┌─ Given records

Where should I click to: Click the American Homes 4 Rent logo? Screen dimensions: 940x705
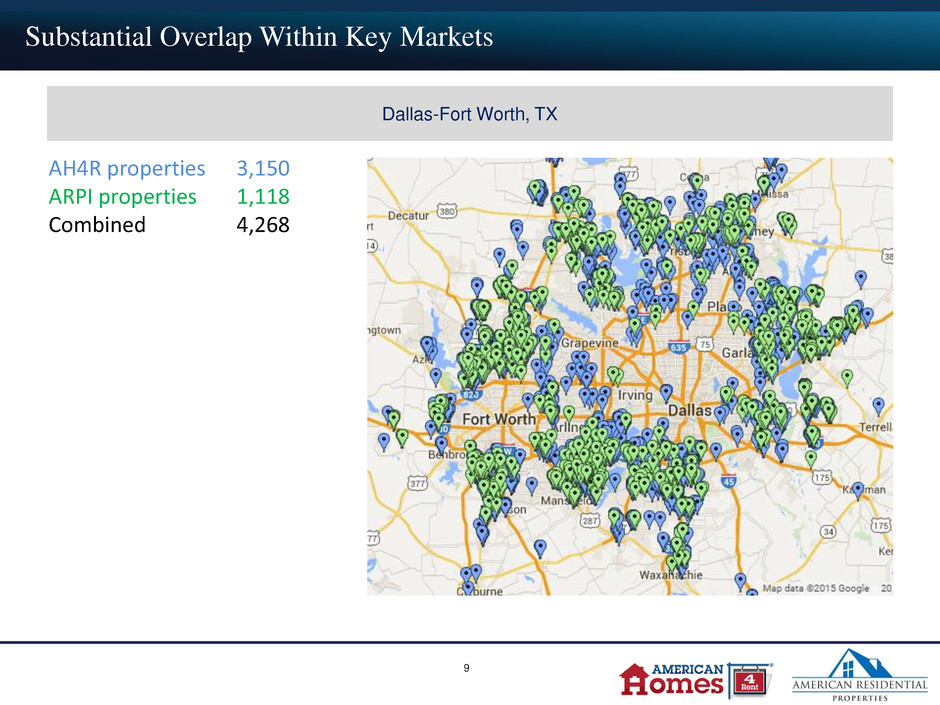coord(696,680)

└─
┌─ Given records

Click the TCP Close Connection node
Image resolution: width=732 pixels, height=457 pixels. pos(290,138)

└─
┌─ Given records

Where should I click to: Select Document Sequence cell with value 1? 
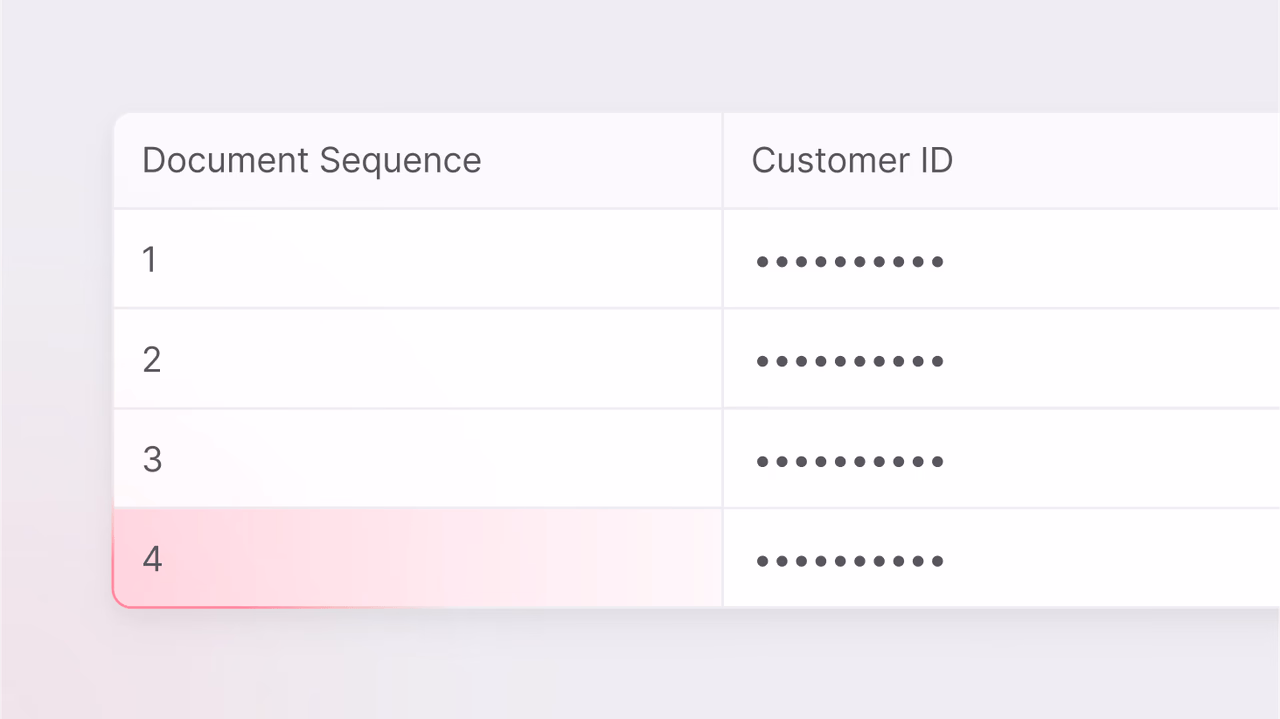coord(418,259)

└─

▶ Problem statement
Rescale the entries beginning at the line that contains "Where should I click to: Select" and ending after the line that contains "coord(418,259)". Repeat every line in that range, requests included, multiplying each coordinate in the answers by 0.35 and rounding to the nearest whole number (halves round up), and return only those lines without the pictures.

▶ The completed task
Where should I click to: Select Document Sequence cell with value 1? 
coord(146,91)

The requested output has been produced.